TASK DIRECTIONS:
Where in the entries below does "list" appear? Copy every line that has it.
————
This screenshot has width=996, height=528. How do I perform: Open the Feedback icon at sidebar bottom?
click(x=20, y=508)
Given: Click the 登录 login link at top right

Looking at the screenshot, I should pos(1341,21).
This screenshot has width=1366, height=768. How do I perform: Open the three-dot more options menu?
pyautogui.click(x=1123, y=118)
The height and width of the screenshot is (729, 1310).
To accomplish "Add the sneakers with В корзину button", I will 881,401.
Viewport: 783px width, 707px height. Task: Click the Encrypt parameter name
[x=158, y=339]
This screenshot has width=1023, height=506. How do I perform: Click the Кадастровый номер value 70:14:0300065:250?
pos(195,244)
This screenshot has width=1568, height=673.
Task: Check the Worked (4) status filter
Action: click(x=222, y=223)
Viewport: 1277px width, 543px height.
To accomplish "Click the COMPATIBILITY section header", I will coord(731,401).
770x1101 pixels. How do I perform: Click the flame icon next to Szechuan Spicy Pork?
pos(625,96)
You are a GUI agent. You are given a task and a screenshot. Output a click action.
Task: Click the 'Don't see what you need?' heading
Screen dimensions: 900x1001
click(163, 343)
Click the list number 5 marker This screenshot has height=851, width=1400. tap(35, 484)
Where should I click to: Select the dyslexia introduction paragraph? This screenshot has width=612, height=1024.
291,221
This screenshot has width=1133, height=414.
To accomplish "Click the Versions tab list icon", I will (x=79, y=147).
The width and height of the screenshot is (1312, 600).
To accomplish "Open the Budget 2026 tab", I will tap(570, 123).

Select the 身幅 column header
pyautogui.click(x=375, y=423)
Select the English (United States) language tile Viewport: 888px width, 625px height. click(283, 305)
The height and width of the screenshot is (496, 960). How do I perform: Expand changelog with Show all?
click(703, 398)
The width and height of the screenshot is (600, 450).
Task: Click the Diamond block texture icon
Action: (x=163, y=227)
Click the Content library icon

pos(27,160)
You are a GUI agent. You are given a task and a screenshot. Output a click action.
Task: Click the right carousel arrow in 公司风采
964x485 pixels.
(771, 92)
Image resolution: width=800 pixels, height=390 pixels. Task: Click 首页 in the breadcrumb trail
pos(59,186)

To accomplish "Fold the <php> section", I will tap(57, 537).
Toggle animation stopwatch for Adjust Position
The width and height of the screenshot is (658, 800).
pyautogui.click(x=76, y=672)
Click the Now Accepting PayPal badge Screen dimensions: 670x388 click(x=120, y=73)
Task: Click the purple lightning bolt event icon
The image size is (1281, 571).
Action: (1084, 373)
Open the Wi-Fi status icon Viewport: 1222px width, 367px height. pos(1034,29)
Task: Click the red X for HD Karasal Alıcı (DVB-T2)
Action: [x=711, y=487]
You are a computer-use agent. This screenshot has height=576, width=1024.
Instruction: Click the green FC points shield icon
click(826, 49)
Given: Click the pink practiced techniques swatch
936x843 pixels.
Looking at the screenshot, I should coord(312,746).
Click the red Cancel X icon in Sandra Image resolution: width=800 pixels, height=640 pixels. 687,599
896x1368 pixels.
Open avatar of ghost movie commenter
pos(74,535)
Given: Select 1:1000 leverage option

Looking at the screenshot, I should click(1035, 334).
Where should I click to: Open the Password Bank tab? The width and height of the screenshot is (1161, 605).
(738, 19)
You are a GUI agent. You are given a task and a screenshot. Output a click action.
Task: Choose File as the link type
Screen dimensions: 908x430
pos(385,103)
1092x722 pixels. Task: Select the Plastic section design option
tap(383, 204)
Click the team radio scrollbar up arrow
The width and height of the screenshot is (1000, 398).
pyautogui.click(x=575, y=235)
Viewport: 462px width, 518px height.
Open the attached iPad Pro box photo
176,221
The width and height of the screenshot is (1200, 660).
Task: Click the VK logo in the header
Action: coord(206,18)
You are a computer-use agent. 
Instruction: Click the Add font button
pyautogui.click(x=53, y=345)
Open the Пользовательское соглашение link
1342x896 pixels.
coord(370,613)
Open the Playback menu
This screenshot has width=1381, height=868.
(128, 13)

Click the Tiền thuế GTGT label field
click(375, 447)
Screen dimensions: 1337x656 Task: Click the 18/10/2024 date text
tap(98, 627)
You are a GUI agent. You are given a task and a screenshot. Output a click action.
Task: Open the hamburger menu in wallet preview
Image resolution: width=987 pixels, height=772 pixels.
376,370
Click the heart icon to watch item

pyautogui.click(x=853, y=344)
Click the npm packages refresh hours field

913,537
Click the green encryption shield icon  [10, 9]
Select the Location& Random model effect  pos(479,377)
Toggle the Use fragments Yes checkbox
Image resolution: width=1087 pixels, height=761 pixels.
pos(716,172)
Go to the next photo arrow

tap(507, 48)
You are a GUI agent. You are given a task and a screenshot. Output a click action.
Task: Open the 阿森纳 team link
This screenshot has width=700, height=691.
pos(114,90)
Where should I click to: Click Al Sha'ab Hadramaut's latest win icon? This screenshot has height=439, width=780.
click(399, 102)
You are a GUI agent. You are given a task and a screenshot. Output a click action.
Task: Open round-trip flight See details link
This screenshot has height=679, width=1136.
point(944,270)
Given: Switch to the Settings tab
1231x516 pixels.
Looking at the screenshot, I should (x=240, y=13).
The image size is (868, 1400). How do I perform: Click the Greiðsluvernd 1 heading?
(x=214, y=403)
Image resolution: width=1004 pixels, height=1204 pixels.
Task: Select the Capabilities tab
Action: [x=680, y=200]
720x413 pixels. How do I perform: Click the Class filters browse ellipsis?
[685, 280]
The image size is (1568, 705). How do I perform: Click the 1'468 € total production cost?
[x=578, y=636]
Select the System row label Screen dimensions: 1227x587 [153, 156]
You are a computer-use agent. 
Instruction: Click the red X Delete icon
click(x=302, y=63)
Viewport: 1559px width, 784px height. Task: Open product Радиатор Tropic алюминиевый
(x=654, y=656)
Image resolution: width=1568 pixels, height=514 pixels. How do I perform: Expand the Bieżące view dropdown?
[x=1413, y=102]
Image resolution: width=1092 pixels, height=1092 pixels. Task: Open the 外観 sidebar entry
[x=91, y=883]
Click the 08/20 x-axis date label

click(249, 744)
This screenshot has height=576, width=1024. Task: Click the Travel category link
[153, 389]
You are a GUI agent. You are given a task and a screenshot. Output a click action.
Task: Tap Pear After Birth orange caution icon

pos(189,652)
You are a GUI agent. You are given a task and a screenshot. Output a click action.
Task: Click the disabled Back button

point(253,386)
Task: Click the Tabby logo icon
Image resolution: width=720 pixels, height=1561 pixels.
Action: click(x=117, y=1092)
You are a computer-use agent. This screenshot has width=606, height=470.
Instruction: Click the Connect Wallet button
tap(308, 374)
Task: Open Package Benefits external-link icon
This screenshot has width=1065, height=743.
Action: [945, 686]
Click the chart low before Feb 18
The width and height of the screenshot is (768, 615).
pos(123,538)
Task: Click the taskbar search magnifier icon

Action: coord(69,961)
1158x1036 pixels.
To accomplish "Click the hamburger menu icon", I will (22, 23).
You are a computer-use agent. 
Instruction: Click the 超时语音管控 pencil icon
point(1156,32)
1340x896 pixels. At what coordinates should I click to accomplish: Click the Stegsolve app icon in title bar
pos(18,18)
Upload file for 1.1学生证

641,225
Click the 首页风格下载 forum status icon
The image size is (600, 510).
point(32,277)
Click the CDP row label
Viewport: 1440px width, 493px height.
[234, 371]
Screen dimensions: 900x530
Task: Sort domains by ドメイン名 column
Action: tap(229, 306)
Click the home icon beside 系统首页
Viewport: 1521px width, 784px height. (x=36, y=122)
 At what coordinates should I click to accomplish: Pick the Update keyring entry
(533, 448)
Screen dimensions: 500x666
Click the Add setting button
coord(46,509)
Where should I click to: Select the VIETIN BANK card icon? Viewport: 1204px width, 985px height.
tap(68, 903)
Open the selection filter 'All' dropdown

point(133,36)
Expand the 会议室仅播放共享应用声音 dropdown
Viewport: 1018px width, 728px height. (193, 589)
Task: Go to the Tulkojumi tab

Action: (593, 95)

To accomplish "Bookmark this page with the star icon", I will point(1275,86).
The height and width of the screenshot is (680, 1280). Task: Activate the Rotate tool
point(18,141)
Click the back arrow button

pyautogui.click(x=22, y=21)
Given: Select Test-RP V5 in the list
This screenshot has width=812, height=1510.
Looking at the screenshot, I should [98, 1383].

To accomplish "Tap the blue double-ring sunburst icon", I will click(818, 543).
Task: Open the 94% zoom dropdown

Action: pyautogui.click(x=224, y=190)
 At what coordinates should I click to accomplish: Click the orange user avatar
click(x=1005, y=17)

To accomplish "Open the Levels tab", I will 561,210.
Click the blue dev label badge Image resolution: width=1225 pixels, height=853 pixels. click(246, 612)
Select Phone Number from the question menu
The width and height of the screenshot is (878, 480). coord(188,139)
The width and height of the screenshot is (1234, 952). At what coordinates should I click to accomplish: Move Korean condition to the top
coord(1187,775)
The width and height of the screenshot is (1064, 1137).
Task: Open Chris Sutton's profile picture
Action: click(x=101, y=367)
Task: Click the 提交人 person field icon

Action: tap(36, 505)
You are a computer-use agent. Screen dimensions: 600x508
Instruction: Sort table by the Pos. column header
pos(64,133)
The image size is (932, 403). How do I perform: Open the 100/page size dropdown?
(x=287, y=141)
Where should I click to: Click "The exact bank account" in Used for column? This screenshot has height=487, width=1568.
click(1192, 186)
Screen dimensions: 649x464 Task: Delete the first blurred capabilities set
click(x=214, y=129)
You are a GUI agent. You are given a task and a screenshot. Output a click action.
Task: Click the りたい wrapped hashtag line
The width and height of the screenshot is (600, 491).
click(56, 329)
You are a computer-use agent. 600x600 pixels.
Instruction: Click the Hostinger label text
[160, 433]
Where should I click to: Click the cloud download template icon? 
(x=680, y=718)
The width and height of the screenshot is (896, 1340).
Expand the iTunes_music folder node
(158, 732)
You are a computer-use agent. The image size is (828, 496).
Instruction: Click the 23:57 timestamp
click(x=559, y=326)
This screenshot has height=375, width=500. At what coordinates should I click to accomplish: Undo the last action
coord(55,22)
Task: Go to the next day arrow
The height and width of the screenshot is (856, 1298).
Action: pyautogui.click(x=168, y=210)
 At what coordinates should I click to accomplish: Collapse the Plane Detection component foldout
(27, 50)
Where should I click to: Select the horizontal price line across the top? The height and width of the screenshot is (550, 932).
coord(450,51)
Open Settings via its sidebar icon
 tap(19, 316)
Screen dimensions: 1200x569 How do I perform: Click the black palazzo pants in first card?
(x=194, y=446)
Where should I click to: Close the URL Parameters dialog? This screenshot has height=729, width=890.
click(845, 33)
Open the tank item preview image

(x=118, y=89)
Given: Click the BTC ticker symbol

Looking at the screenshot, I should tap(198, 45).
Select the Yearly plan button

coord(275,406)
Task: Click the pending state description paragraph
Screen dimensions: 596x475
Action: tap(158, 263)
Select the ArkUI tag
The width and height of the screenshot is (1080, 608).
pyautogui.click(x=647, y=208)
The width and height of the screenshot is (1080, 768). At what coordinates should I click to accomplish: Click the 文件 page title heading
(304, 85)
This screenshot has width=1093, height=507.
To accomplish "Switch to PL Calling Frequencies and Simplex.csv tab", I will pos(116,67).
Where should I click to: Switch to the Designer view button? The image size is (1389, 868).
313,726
————
ANSWER TO THIS TASK:
Click the list number 5 marker This screenshot has height=851, width=1400. tap(35, 484)
To accomplish "Click the Versions tab list icon", I will (x=79, y=147).
Given: Select Test-RP V5 in the list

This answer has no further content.